Menanggapi hal tersebut, Kepala Lembaga Urusan Ekonomi Kenya Kwame Owino mengatakan masyarat akan menemukan cara untuk menghindari pajak atas penggunaan platform digital. Hal ini lantaran masyarakat bisa saja menganggap pemerintah telah mengenakan pajak yang terlalu tinggi.
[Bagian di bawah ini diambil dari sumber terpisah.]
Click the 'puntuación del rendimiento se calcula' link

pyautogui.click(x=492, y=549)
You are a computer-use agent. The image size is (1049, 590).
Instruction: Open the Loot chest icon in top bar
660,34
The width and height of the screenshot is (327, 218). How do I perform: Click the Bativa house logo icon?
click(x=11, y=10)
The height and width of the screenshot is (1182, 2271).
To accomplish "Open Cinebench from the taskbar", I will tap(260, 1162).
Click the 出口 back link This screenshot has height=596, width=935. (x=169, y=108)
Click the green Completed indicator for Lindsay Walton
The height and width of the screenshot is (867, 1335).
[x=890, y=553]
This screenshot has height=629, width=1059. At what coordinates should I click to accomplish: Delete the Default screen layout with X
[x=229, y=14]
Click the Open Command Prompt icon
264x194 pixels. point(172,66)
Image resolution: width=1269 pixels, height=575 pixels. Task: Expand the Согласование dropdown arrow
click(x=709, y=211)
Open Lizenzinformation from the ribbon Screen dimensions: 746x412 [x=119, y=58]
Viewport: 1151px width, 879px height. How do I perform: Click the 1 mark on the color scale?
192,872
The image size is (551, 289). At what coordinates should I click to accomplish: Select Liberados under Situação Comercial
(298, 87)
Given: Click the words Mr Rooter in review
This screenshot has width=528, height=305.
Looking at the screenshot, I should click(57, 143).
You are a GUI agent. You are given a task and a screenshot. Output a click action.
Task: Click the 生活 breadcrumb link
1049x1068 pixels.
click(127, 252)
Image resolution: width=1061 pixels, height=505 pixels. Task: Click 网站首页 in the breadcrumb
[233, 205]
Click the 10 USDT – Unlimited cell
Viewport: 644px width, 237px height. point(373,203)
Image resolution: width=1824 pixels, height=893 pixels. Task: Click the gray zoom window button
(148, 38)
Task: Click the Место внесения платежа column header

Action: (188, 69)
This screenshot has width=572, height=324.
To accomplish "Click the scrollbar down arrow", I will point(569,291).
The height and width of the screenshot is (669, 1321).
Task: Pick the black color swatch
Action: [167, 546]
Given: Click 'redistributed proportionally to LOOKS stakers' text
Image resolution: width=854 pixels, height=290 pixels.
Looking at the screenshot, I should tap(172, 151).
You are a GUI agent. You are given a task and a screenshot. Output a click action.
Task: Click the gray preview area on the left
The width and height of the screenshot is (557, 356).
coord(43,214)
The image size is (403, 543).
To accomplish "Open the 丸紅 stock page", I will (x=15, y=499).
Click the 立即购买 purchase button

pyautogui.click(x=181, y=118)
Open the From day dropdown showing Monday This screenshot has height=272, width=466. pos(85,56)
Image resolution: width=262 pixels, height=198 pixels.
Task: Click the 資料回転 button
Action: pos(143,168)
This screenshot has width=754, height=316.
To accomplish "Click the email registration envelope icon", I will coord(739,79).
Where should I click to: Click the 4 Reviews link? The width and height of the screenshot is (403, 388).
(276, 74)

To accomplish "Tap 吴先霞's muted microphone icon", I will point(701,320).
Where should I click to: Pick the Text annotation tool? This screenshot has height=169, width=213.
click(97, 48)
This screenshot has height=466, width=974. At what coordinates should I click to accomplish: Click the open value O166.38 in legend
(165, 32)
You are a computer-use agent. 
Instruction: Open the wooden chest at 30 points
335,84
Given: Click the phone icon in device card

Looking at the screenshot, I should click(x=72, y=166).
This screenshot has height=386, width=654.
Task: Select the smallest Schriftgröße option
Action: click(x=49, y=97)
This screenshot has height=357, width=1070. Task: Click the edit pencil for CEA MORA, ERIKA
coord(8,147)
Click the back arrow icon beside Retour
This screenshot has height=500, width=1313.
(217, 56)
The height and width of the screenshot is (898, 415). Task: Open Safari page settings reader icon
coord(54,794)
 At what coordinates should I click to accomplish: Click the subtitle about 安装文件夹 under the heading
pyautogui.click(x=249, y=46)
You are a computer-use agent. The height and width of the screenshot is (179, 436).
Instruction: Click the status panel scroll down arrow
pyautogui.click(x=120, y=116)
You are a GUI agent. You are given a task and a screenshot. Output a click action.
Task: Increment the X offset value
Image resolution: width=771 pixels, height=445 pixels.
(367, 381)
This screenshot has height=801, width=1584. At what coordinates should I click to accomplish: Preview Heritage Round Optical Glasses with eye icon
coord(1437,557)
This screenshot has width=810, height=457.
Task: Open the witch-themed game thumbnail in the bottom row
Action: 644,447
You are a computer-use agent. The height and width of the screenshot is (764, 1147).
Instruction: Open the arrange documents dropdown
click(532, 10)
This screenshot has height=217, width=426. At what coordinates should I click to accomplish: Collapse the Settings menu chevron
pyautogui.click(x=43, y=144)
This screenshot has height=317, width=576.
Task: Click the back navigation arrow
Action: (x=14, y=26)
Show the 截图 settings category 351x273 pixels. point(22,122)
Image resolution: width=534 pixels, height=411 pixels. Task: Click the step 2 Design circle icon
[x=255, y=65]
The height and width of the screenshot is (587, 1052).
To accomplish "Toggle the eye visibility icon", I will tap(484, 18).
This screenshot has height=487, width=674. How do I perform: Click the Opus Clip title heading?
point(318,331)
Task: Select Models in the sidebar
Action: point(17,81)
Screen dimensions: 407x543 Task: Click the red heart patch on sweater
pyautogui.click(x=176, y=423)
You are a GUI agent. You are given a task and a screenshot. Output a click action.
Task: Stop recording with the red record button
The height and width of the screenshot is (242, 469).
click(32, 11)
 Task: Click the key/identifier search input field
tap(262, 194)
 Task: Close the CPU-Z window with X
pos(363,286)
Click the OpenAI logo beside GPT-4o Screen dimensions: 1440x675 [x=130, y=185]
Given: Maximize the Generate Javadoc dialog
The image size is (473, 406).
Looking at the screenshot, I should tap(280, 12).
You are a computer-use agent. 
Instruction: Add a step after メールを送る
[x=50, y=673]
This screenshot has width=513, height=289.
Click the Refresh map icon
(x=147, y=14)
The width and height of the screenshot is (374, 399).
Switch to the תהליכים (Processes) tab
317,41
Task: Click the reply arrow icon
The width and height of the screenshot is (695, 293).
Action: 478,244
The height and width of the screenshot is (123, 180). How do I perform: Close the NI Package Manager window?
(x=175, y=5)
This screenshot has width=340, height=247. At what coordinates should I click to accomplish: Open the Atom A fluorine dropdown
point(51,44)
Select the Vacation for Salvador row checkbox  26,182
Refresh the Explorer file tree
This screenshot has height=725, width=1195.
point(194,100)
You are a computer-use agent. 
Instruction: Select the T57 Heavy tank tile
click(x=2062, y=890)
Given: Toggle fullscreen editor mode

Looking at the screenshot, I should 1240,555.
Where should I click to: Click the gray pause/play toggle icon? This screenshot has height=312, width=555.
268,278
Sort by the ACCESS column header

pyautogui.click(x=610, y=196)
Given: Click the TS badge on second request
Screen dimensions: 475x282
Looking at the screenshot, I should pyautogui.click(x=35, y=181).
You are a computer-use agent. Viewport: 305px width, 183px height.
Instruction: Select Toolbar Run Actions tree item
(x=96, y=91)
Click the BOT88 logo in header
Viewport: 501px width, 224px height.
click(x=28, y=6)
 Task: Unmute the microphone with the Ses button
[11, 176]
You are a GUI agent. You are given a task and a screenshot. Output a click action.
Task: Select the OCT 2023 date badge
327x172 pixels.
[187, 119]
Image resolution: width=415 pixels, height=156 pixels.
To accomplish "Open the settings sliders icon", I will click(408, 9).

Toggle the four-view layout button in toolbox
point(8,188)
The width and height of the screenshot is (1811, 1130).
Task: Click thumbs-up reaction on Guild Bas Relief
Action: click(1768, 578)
“Pajak ini akan memacu masyarakat untuk kembali menggunakan metode informal. Dengan demikian model transaksi akan kembali turun ke level yang lebih rendah. Misalnya, mereka mungkin memutuskan untuk kembali menyimpan uang dibawah kasur seperti biasanya,” Kata Owino
Selaras dengan Owino, banyak ekonom dan pengguna platform digital khawatir pertumbuhan bisnis akan mendapat pukulan besar akibat semakin banyaknya negara mengenakan yang pajak atas penggunaan teknologi.
Padahal, seperti dilansir voanews, menurut beberapa analis bisnis, setidaknya 100 juta orang di benua tesebut menggunakan layanan digital. Selain itu, perusahaan teknologi di Afrika sudah menghadapi tantangan terkait dengan infrastruktur dan Internet di beberapa wlayah yang lambat dan mahal. (MG-nor/kaw)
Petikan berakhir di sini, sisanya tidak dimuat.